Nat - Also known as Nat.app, this personal CRM leaned heavily on Google Contacts and email, using smart algorithms to figure out who you were losing touch with. Instead of manual logging, it let you reply to an email prompt to save notes—a unique approach at the time. Unfortunately, around 2021–2022, the project was shut down, and the founder moved on to other ventures.
UpHabit - Originally a mobile app focused on contact reminders and organization, UpHabit launched around 2018. But by 2022, it pivoted toward “relationship selling” and Salesforce integration, shifting away from personal CRM. Existing users were encouraged to find alternatives as the platform changed direction.

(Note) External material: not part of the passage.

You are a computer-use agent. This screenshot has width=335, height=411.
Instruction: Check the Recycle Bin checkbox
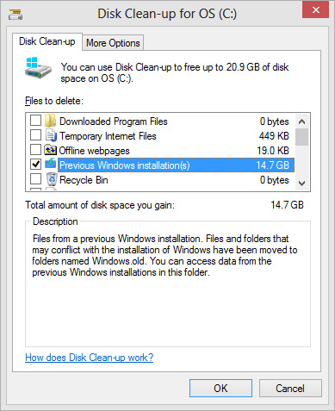coord(35,178)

Garden - A simple, beautifully designed iOS app for managing contacts and setting reminders, Garden was the passion project of a solo founder. It built a small, dedicated following but was abandoned around mid-2020. With no updates since, it’s now effectively defunct and may not even work on the latest iOS.
Others: FollowUp, which pivoted to an email follow-up tool after being acquired in 2018; Nouri, which shifted focus to event networking; and Contacts+ (formerly FullContact), which evolved from an address book app with some CRM-like features into something different over time.
Each of these took a different approach to tackling relationship management, and while they didn’t last, they left behind valuable lessons. Conduit and Nat, for example, proved there’s real excitement around AI-powered automation in personal CRMs—but they also showed how tough it is to build a sustainable business around it.
Choosing the Right Personal CRM in 2026
Personal CRMs can be transformative for anyone looking to actively manage their relationships rather than passively letting contacts fade. The right choice depends on your specific needs:
If you want a powerful yet easy tool for professional networking, Dex is a top pick for most individuals.
If you’re an Apple user who values social insights, Clay offers a beautiful experience.
For those who love to custom-build and perhaps share with a team, Airtable or folk are excellent.
For ultimate flexibility and a DIY approach, Notion lets you build a powerful personal CRM your way.
If your focus is on personal/family relationships and privacy, Monica is ideal.
Need something mobile-first? Covve keeps you connected on the go.
If you want to keep track of connections for yourself and your team, Regards might be the one.
Whichever you choose, the fact that you’re considering a personal CRM means you care about your relationships. The most successful personal CRM implementations share common characteristics: they integrate seamlessly into existing workflows, provide value from day one, and grow with your network complexity.
Invest in the right tools, and you’re not just managing contacts, you’re also strengthening your network, your opportunities, and your future. Choose the platform that makes relationship nurturing feel natural rather than mechanical, and you'll be investing in relationships that compound over time.
After all, as the saying goes, “your network is your net worth,” and with the right personal CRM, you can manage them with purpose and ease. Choose the tool that helps you cultivate it effectively.